Die Frage ist vollkommen berechtigt, so wie der eben noch geguckt hat. Der Mann ist jetzt aber beleidigt und guckt nicht nur unglücklich, sondern auch noch gekränkt. Unsere Heißgetränke macht er dennoch, widerwillig und langsam.

Er schiebt uns die Getränke hin, dann steht er wieder leidend da und guckt unbestimmt in die Gegend. Ein anderer Gast bestellt ein Bier bei ihm und da nickt er gottergeben, ja, ein Bier, ihm bleibt wirklich nichts erspart. Er sieht auf seine Uhr, der Abend ist noch lang.

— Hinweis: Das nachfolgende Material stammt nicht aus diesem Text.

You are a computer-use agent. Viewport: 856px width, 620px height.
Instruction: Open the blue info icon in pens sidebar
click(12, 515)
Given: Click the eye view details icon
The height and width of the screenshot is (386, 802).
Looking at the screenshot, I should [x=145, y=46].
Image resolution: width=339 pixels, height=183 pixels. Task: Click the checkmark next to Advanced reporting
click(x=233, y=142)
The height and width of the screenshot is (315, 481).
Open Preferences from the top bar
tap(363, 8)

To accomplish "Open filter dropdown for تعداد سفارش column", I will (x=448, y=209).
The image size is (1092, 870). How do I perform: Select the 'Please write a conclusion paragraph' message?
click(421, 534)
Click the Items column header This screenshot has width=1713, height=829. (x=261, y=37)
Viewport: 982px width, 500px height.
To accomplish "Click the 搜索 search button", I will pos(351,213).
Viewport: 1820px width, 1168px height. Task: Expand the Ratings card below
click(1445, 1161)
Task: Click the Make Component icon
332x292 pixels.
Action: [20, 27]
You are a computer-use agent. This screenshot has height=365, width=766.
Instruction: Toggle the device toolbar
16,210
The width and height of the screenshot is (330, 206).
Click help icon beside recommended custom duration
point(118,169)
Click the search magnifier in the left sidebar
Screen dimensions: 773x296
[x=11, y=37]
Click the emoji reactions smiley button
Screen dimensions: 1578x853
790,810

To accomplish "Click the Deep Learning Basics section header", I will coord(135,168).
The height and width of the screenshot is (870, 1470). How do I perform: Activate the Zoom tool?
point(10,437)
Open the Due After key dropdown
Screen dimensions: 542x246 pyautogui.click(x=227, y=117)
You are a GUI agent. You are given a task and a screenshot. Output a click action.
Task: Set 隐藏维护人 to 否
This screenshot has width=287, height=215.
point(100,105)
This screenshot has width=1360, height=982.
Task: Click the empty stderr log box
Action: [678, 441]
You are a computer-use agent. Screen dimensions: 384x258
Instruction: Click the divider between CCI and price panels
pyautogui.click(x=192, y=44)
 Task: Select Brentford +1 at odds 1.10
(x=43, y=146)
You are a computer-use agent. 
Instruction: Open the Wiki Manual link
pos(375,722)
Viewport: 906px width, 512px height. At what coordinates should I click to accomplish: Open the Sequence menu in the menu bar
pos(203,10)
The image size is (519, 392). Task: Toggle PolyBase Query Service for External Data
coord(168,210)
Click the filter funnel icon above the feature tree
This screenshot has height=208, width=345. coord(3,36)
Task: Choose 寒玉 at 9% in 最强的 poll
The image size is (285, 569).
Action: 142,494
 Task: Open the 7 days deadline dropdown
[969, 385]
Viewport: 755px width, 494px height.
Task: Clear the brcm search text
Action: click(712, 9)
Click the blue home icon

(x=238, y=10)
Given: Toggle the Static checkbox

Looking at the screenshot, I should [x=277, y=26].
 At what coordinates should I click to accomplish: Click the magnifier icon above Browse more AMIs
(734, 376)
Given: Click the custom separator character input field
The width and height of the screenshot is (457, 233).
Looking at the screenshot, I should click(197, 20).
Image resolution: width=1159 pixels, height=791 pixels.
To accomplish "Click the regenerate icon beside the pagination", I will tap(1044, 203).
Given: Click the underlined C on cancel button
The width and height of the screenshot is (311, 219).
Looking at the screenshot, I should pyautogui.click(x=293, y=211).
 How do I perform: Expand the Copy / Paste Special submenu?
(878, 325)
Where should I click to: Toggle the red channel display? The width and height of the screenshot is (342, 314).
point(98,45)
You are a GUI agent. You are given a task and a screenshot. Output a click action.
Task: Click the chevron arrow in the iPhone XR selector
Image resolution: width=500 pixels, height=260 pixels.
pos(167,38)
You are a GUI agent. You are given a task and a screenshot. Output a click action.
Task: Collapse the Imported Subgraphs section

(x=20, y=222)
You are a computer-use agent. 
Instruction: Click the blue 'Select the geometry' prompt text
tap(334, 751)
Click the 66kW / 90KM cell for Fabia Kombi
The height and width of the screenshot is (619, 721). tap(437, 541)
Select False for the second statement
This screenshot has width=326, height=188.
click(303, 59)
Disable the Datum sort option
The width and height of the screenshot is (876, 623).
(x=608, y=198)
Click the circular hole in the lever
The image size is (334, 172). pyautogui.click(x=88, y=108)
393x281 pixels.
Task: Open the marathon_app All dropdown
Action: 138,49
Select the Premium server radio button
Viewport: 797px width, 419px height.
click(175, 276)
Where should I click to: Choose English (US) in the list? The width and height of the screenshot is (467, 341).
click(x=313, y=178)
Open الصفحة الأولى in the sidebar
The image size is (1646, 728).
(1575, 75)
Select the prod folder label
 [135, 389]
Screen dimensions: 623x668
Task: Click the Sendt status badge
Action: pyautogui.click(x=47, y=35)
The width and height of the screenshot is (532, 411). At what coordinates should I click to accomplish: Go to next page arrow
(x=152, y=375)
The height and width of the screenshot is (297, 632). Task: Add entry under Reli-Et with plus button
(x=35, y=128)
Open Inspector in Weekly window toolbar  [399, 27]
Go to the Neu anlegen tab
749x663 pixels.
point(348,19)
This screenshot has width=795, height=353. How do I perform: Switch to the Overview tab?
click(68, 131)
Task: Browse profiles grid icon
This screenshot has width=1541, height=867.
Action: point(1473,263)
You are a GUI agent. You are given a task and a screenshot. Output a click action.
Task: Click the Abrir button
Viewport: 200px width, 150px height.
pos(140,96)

Vor vielen Jahren, das war noch im letzten Jahrhundert und auf den Bürotischen lagen morgens also Zeitungen neben Aschenbechern, hatte ich im Büro mal eine Kollegin, die sang hinter ihrer Schreibmaschine oft leise vor sich hin. Man verstand es nur, wenn man direkt neben ihr stand, es war eine Art Mantra, wenn auch in Frageform: „Warum nur, warum muss alles so sein?“ Immer wieder sang sie das, ein fast tonloses Geträller für Eingeweihte. Und es war etwas im Blick dieses Mannes in der Bar – das Fragemantra fiel mir auf einmal wieder ein, ich hatte es längst vergessen. Warum ist es nur so und ist es schlimm für uns. Naheliegende Fragen.

Pardon, dieser Text hat gar keine Pointe, merke ich gerade. Warum nur, warum?